- Excerpted passage -
★ ★ ★ ★ ★
The heavy quark part is on the left, and then the light quark part is on the right. That's the spin transformations. And this is the right spin transformation for something that's spin 1/2, where the sigma 4 by 4 is the usual spin matrix.
Let me just say a bit more about heavy quark spin symmetry, which is part of our discussion there. So Hv is transforming. If you do a heavy quark spin symmetry transformation, it's transforming on the left. That's what I just was discussing. And if you do some transformation parameterized by some theta, which I just dot into the S over there, then this is the way we think about what the transformation gives.
So you could take this, and you could plug in our Hv field and then just do the Dirac algebra with the gamma and the gamma 5 and simplify this thing down and work out a transformation for delta pv and delta pv star. And what you'd find is that this guy in the rest frame here-- everything in the rest frame is that, and this guy, theta cross pvr star minus 1/2 theta pvr.
So if you talk about the transformations under heavy quark spin symmetry of the states, these are actually getting mixed up into each other. And that's what we already were saying before when we were talking about spectroscopy, that spin symmetry was relating the two. This is us now seeing that very explicitly, that if you make a heavy quark spin symmetry transformation, the vector guy-- so this guy should have a star-- and the scalar guy get mixed up.
And that's what spin symmetry allows you to do, is relate any statements about the v to statements about the v star. It's one thing it allows you to do. So the power of this Hvr thing is that it allows us to make heavy quark spin symmetry predictions easily because we've encoded the symmetry in this object. Kind of like our spurion analysis, we'll be able to use similar types of ideas to make spin symmetry predictions easy with this guy.
So let me give you an example of that. So an example is talking about heavy quark decay constants. And we can think about B mesons or D mesons. Correspondingly, B stars and D stars.
So think of the Q field here that I'm writing as a full QCD field, and the p field here with momentum p, it's either a B meson or a D meson. And just by Lorentz symmetry, much like one works out for the pion, one can write down a result that just falls from Lorentz invariance and parity for what the result for this coefficient is, because you also have to use time reversal.
And you could also write the p as mp times v if you want to make explicit that there's some velocity that this thing, that this p squares to the mass of that state. So this guy here is some dimension 1 constant. And if we just, in QCD, do the same thing for the other guy, which is the vector, we can do the same game.
★ ★ ★ ★ ★
- Information supplied -
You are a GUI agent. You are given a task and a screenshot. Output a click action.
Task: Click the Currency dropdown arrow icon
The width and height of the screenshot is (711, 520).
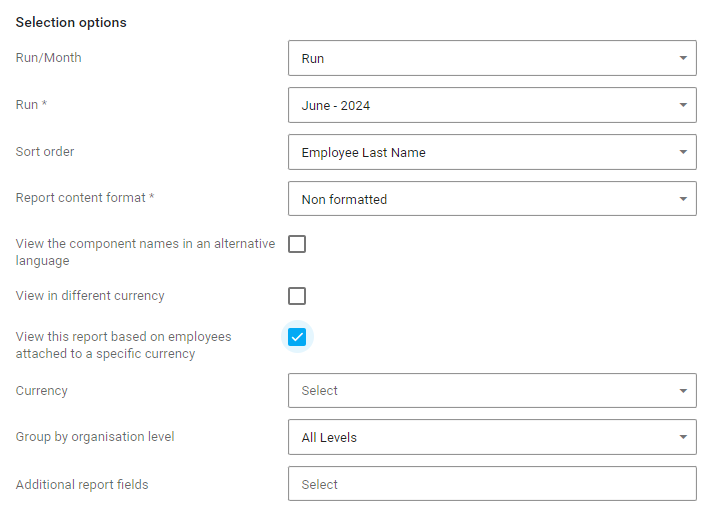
★ ★ ★ ★ ★
Continue the lecture passage on heavy quark spin symmetry, picking up after its final sentence. The data here comes from a different source than the lecture passage on heavy quark spin symmetry.

- Answer for this exercise -
Here we have to get a polarization on the right-hand side. There has to be linear in the polarization. That's the statement about a vector. And because of parity, it's not the gamma mu, gamma phi, but the gamma mu that comes in because we have spin 1 instead of spin 0. So there's an extra minus 1 from that. So instead of-- so we have a gamma mu here, and this is how we can parameterize the matrix element.
And this guy here, if we work out the dimensions, it would be dimension 2. So just in QCD, it looks like we have these two things, fp and fp star, that are different. But we know heavy quark symmetry relates the p and the p star, so they actually should be related. So you could ask the question, how are they related? Work it out. And if I asked you that question, the way to work it out, which I'll show you, is to use this Hv field.
OK, so there's two things we have to work out. We have to-- we're going to use the Hv field. I'll show you how. We also have to think about these currents that I've talked about here and writing them in terms of the Qv field, so let's do that first. So that's pretty easy. Just replace our field by the Qv field.
Now, if I just want to make a statement about heavy quark symmetry, then I can look at how this guy transforms under heavy quark symmetry because I know how Qv transforms under heavy quark symmetry. So [INAUDIBLE] D.
And so what I'd like to do is I'd like to encode in a general object-- much as we did in chiral perturbation theory, I'd like to encode in a general object that involves the Hv field something that has the same transformation properties as this current.
Much in the same way we could think about putting-- connecting currents that transformed in a certain way to a chiral theory, we're doing the same thing with heavy quarks. So let's pretend-- in order to do this, instead of thinking about covariance, we'd want to think about invariance. So pretend that the Dirac structure transforms such that we cancel that D. Then we have an invariant, and we can think about building invariance out of the Hv field. And it's very simple because if we think about that, gamma times Hv is invariant.
You only have to think about one Hv field because the number of heavy quarks is preserved. OK? So we know there's only one, and then the other thing that transforms is to gamma. And so that we can form an invariant, which is gamma H. So then if you look at this thing-- and then the sandwiching with this guy-- the indices of--
So this guy's got a vector index, and this guy's got a scalar index, but that's all encoded in our Hv field, right? It's got indices for those fields. So we're basically constructing things-- we're just basically constructing-- if we've already accounted for the indices here on the left-hand side of the equation, then we're just constructing things that are scalars.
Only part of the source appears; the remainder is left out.